My step-sister died on Good Friday. Mine was a family of secrets and lies, secrets about names, especially of those who had died. There were lies about where people had come from and the actually very historically evident members of the family whose existence I’ve had to deduce online. I appreciate that in some ways a dead wife or girlfriend has the most massive advantage over a living one; you can’t have an absolutely massive row about the bins or the particularly idiotic choice of nail varnish colour that might suit a shop-girl 40 years younger but will hardly do for this dinner party, will it? And all the other can’t-speak-ill-of-the-dead stuff that applies. Being dead means never getting older, never putting on weight, never being called that fat cow/stupid bitch/totally mad woman ever again, by absolutely anyone who doesn’t want the entire room freezing them out for the next half hour as an absolute minimum. They’re literally beyond criticism.
None of this, I have to say, applies to my step-sister. It certainly did to her mother, who died over fifty years ago. Until this week, I didn’t know her name, nor when she died. There were two photos in the house in Trowbridge, both showing my step-sister and her brother and the mystery woman whose name was never to be spoken. If it wasn’t actually that then it certainly never was spoken in my hearing. It certainly did to a friend’s Dead French Girlfriend, who he’d talk about when he had drink taken, as it’s sometimes put. He told me once he thought and had reason to think that she’d died carrying his baby, but by then she was engaged to someone French, the past is another country, and besides, the wench is dead. His wife hated Dead French Girlfriend’s name even being mentioned. But omissions are no better than lies. Discuss.
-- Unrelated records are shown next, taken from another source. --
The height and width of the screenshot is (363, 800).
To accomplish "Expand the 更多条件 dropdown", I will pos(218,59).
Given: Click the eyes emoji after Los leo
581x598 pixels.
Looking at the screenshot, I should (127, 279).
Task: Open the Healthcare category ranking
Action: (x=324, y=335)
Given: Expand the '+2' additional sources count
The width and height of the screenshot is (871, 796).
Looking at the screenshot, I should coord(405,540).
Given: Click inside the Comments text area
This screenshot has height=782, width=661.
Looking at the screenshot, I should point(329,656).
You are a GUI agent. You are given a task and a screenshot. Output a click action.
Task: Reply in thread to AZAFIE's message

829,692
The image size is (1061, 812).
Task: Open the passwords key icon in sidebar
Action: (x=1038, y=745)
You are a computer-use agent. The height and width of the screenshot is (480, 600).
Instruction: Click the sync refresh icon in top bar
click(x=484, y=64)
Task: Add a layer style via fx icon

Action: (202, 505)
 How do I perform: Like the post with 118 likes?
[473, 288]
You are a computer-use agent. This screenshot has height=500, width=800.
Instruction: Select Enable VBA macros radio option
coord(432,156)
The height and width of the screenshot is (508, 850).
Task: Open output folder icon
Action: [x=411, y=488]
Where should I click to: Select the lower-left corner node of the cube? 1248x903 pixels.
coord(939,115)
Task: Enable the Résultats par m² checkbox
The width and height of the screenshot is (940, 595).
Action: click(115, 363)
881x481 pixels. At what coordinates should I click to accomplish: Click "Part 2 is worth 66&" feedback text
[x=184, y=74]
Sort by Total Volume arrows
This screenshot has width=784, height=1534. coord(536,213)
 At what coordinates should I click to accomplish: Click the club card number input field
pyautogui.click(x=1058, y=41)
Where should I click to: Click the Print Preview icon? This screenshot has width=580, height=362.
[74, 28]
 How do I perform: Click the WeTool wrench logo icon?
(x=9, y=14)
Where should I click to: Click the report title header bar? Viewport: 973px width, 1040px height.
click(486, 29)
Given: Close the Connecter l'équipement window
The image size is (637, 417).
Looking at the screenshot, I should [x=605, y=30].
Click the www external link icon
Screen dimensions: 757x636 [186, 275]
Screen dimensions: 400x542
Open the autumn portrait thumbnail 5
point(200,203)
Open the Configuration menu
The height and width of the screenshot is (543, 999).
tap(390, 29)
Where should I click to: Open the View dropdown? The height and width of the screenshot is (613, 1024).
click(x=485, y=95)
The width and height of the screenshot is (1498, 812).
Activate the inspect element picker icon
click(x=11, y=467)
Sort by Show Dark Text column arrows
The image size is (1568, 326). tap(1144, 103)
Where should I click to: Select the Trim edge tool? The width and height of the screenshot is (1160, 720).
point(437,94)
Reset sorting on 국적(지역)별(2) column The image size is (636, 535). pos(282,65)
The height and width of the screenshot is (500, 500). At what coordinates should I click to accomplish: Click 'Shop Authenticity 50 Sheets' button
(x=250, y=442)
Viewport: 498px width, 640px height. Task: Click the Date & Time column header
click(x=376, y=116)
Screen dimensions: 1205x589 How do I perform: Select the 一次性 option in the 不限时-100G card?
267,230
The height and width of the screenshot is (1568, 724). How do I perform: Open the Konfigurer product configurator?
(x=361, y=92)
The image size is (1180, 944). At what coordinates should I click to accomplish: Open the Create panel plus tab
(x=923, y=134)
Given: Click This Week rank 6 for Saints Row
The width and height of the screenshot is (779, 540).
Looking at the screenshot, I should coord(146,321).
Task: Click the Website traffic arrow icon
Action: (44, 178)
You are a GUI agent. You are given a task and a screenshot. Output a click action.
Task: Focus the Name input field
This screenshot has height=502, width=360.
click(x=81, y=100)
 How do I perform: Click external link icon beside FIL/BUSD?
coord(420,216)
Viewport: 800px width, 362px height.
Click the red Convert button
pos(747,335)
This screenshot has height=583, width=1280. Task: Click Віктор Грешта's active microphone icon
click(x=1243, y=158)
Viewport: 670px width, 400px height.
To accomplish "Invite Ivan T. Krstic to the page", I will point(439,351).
My step-sister didn’t do lies, nor so far as I know, omissions. I hadn’t seen her for a couple of years, but then again, thanks to Covid, who has? And just like Joni Mitchell’s Big Yellow Taxi, you don’t know what you had till it’s gone.
She was ten years older than me. I wrote about her once. When I was 18 she seemed like looking at a still from a film I hadn’t seen. I knew I would, whether or not it was quite the same, as it turned out not quite to be.
My partner Elisabetta and I dreamed last night, two sides of the same dream. We dreamed about cats and teddy bears. We don’t have a cat. In her dream as she said, “They weren’t real. They were like jelly babies.”
The cat in my dream died seventeen years ago. Even as I write that I think it can’t be true, but it is. My big teddy bear was exactly himself in the dream. So was my lovely cat, except that they were walking to the top of a sunny hill, hand in hand, like Piglet and Pooh, as I followed close behind them.
They had captions in my dream, probably because I speak only a bit of get-you-by Cat and even less fluent Teddy Bear. Hardly any, in fact.
One said, “What should we do?”
The other replied, “Help each other, until we go back into the dark.”
Elisabetta was crying out in her sleep. I woke having to bite my lip really quite hard , then find my big teddy bear and pat his foot, to make sure he wasn’t moving. He was still there, where I knew he was. My step-sister not so.